Per Vicario, invece, è l’unione di due anime: quella musicale che l’ha accompagnata fino ad oggi – con gli album Minimal Musical (2014) e Bingo (2021), oltre agli ep Esercizi preparatori e Showtime uscito quest’anno, e quella cinematografica che risale alle sue radici (sua nonna era l’attrice Rossana Podestà, mentre suo nonno e suo padre, Marco e Francesco, entrambi registi).
In arrivo nelle sale italiane il prossimo 11 Aprile per 01 Distribution, dopo la sua anteprima a Berlino Gloria! è stato venduto in vari paesi tra cui Francia, Germania, Austria, Lussemburgo, Belgio, Olanda, Bulgaria, Corea e Grecia. Nonostante si mormora di qualche primo ‘boo’ in sala, le recensioni parlano di “un manifesto femminile che parla la lingua contemporanea in uno specchio lontano duecento anni” (Damiano Panattoni su Movie Player) e “un film che ha un cuore grande così e da un certo momento ti trascina dentro, a ballare e a cantare” (Simone Emiliani su Sentieri Selvaggi).

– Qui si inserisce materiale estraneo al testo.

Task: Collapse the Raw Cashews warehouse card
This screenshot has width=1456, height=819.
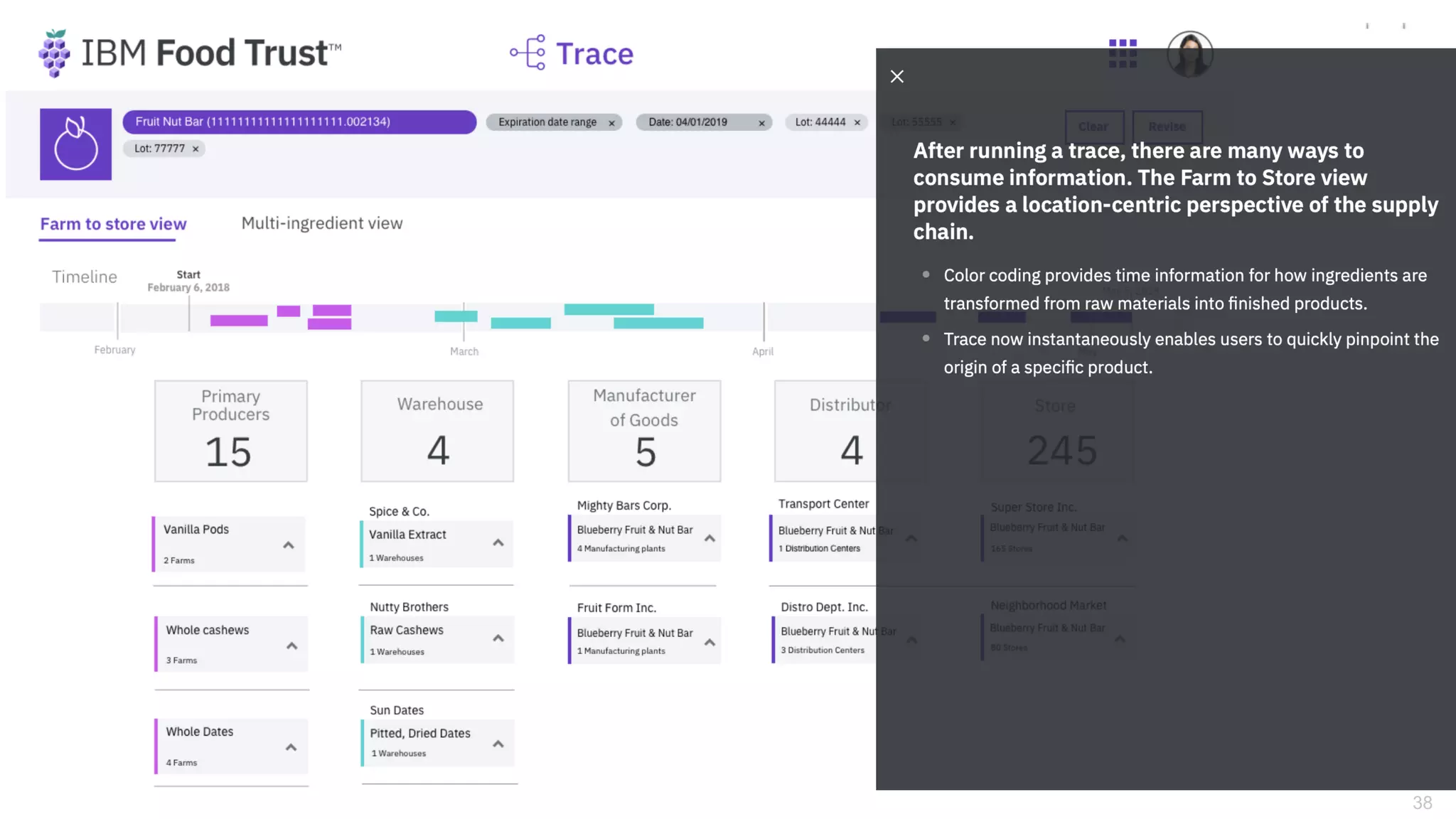Action: [x=498, y=638]
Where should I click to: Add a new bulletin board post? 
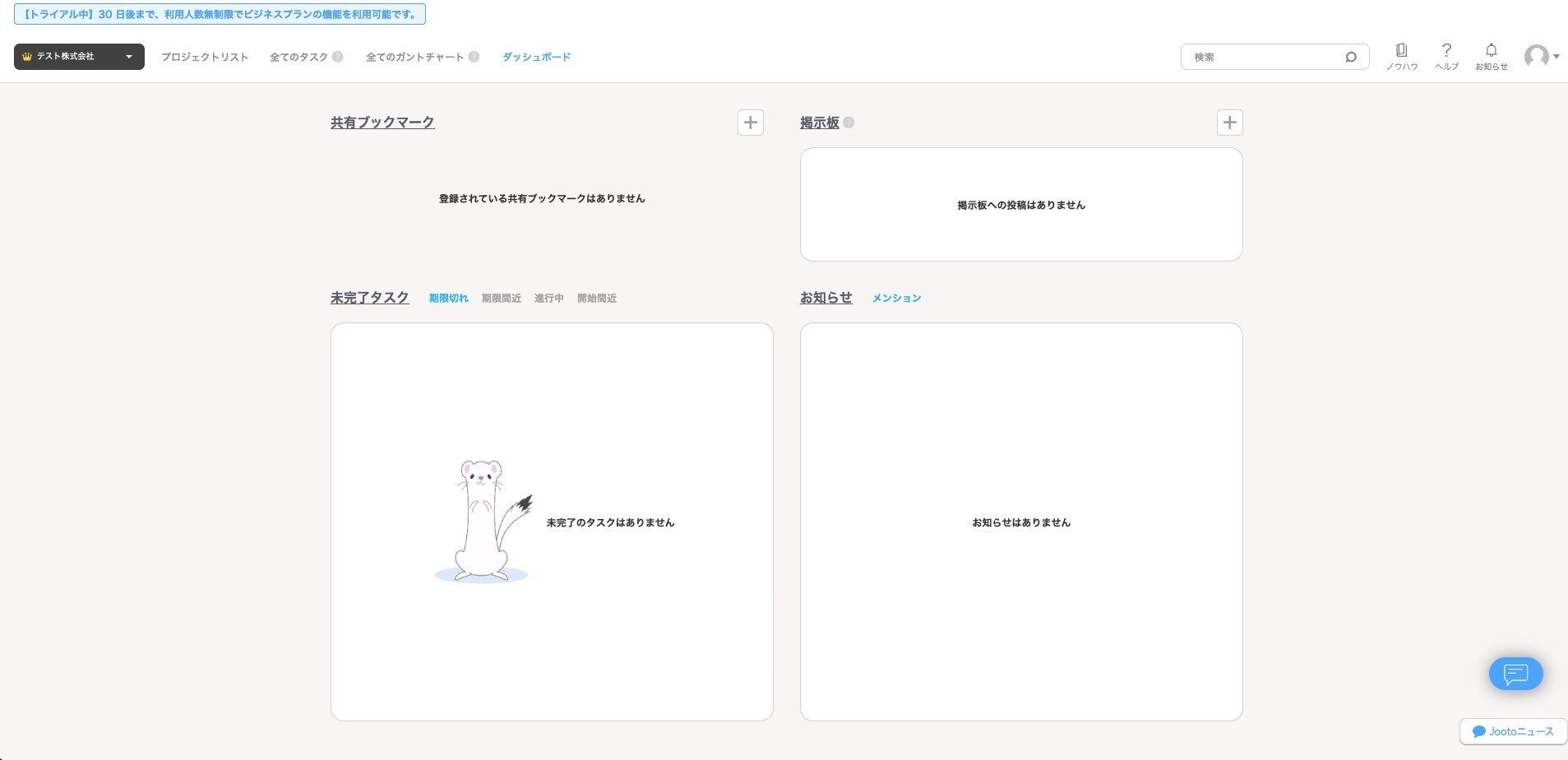tap(1229, 123)
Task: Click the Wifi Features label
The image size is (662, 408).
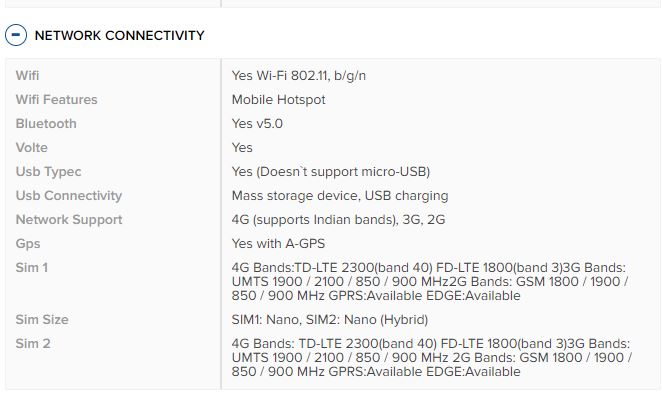Action: [57, 100]
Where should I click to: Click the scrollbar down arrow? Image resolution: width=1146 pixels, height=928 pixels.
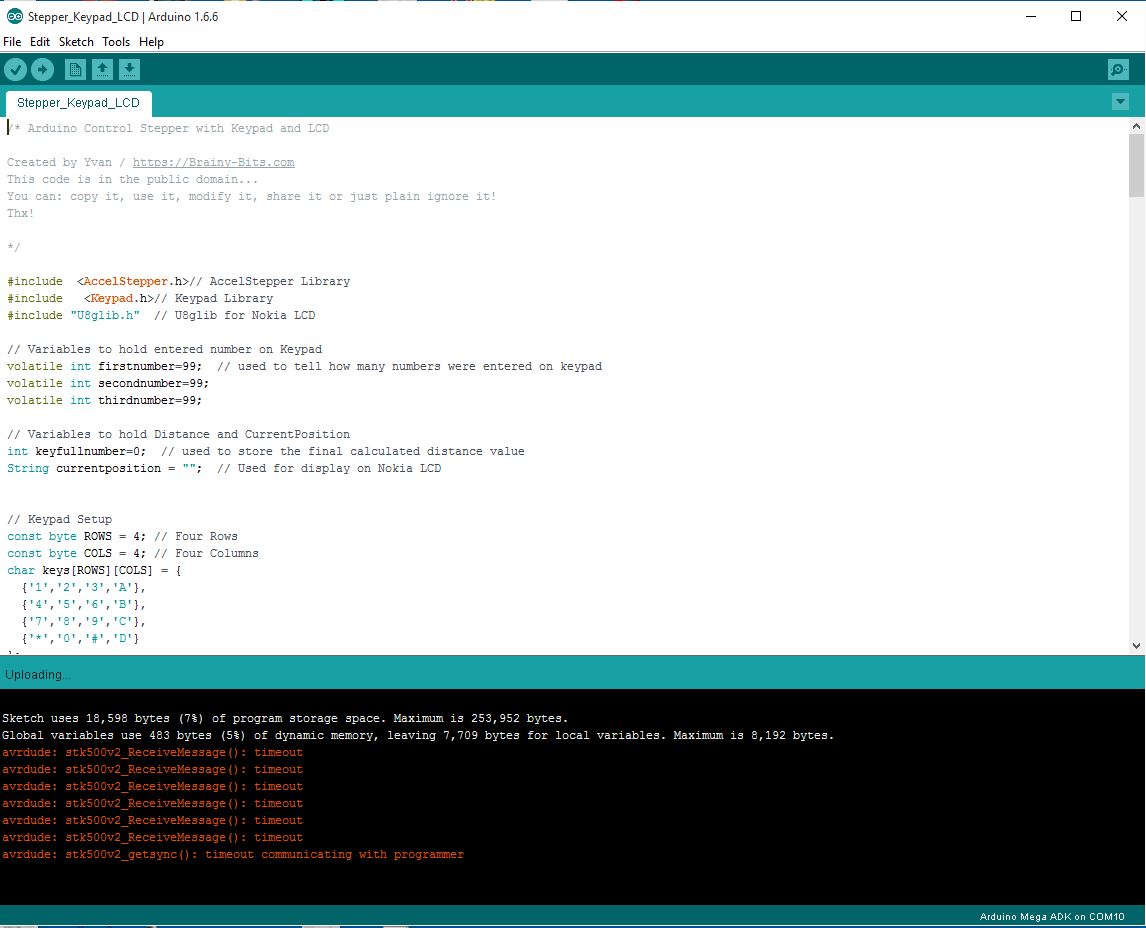click(x=1137, y=645)
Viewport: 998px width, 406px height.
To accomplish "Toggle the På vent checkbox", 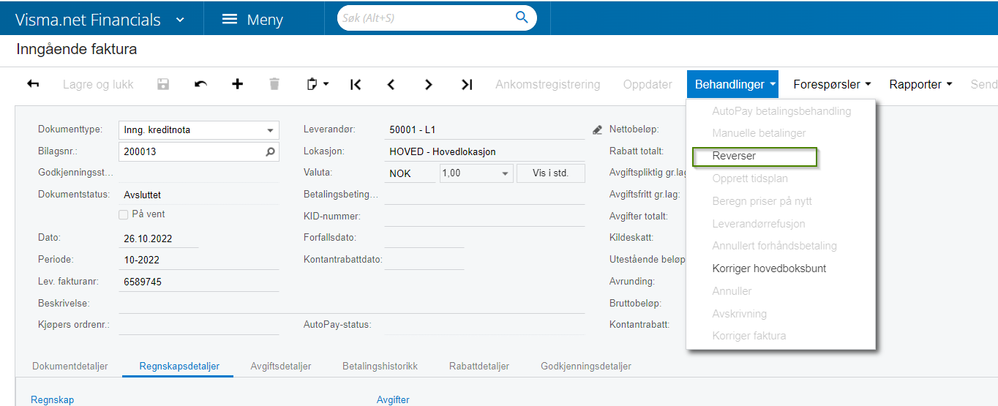I will coord(123,214).
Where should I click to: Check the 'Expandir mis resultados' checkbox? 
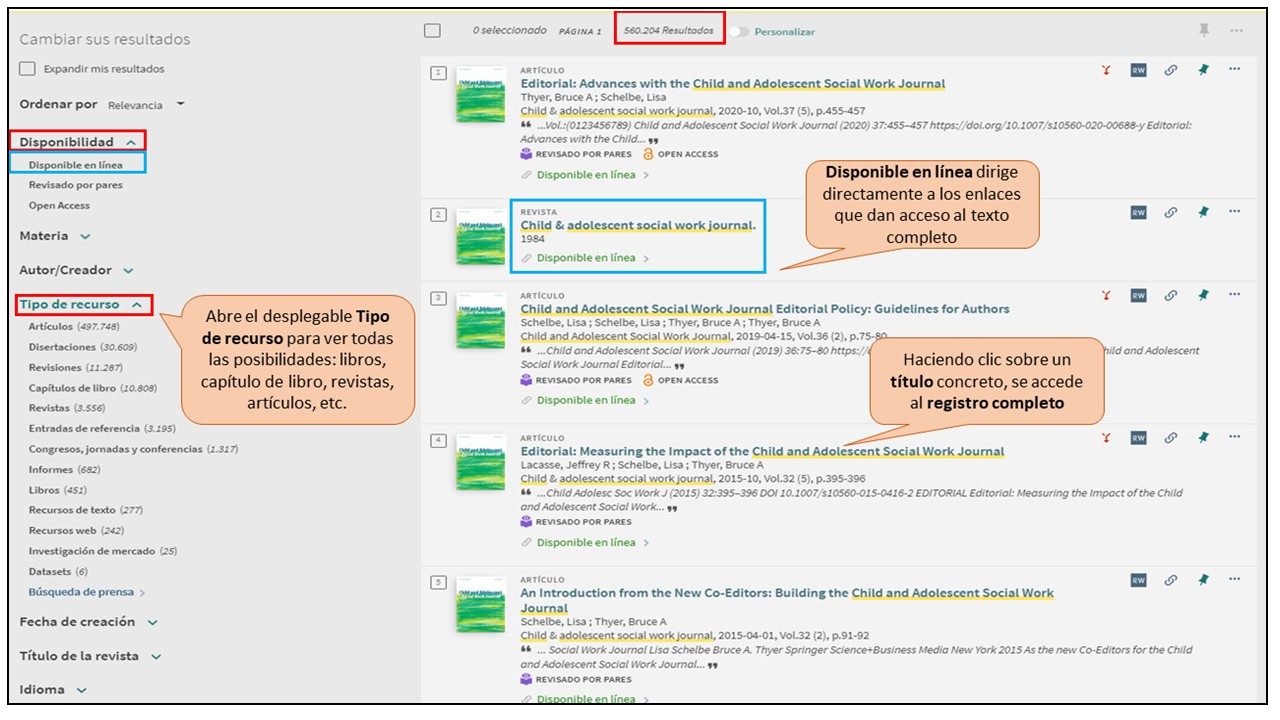28,69
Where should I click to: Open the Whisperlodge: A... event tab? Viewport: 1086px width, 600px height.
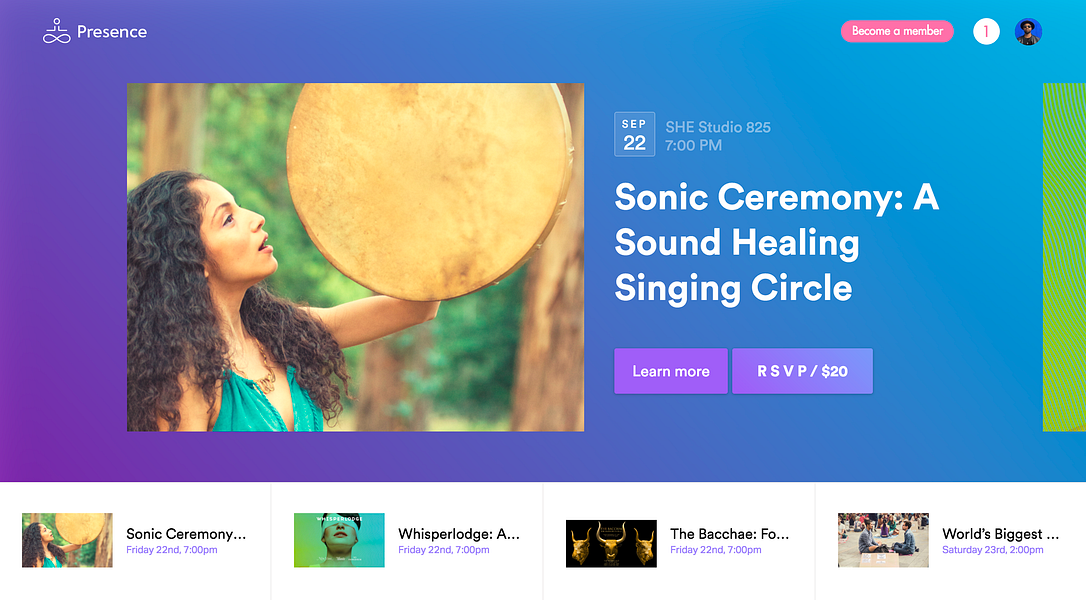[x=459, y=533]
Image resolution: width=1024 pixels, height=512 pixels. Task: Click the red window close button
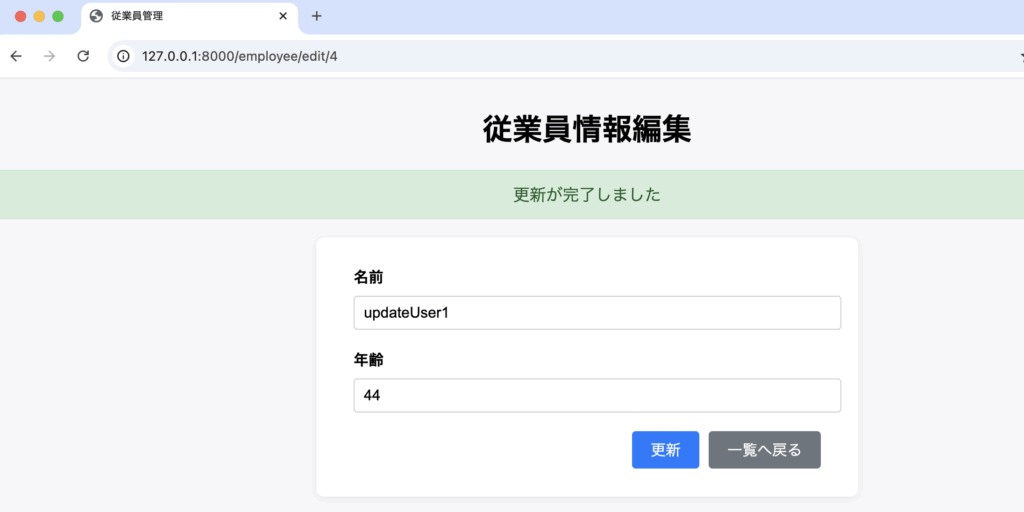pos(21,16)
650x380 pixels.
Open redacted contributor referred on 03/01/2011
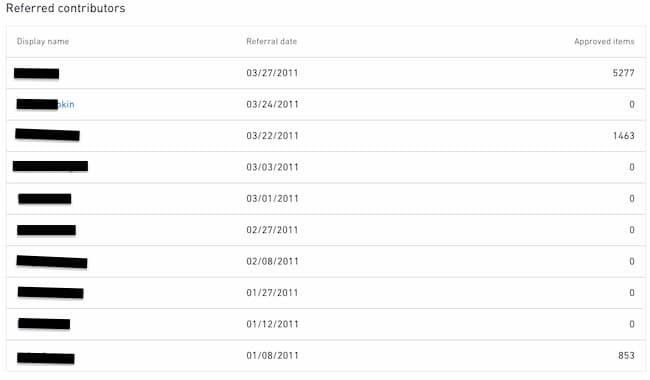pyautogui.click(x=45, y=198)
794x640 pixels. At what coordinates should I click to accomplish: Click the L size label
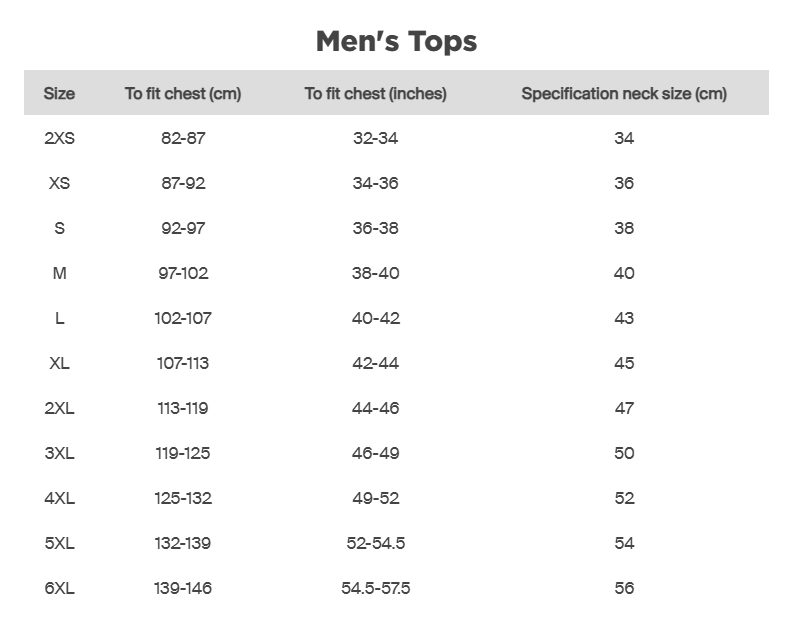(x=59, y=318)
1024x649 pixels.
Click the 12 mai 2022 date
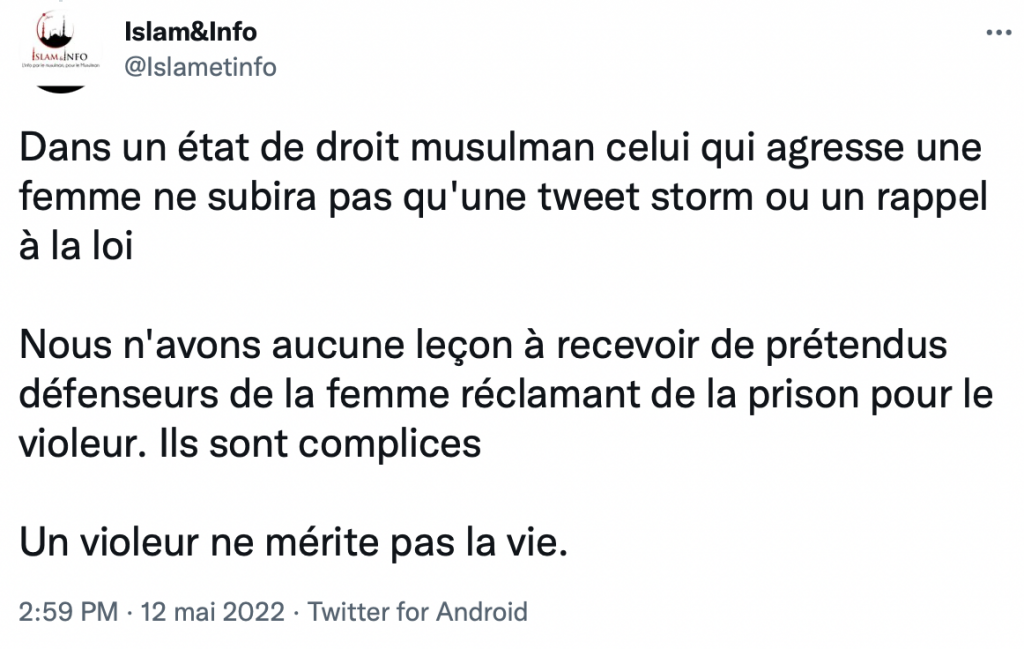pyautogui.click(x=213, y=612)
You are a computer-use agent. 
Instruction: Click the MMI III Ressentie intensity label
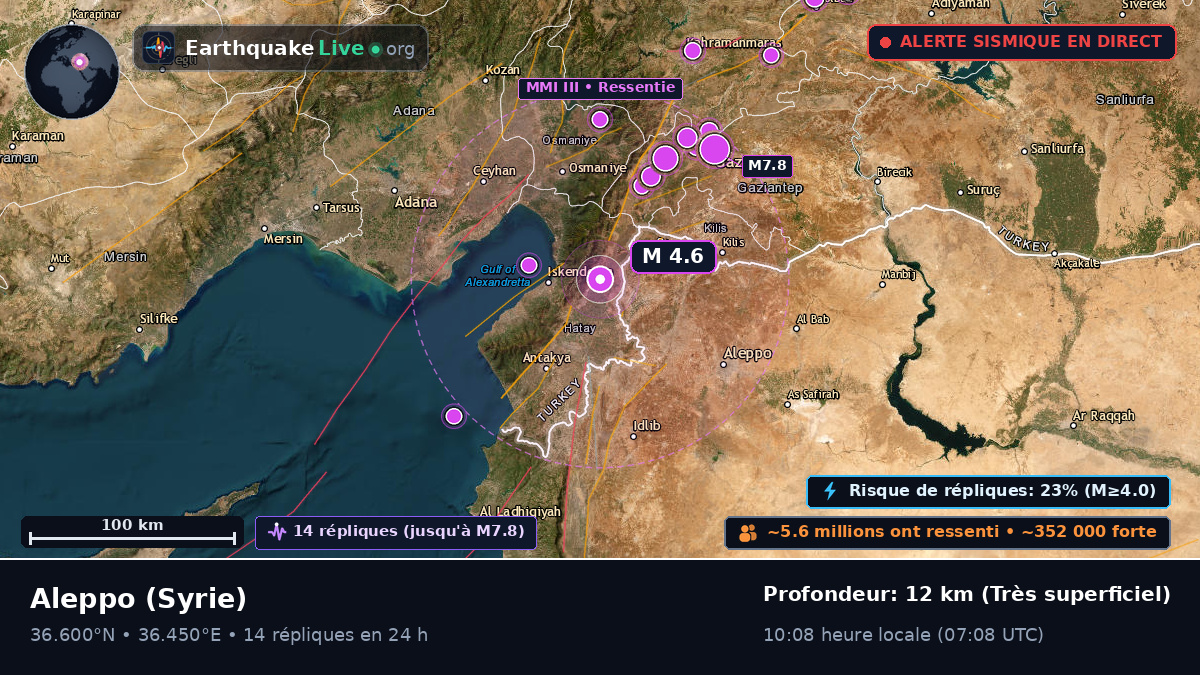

Dopo il successo stratosferico di Paola Cortellesi con C’è ancora domani, Vicario sembra un’altra nuova promessa per il cinema italiano: l’arrivo di storie che sottraendosi ai dogmi della narrazione tradizionale (o quella a cui il nostro cinema mainstream ci ha pigramente abituato) parlano al pubblico di oggi, dando (letteralmente) voce alle donne di ieri. Un atto di rivalsa per quei “fiori lasciati seccare, rimasti nascosti tra le pagine della Storia“.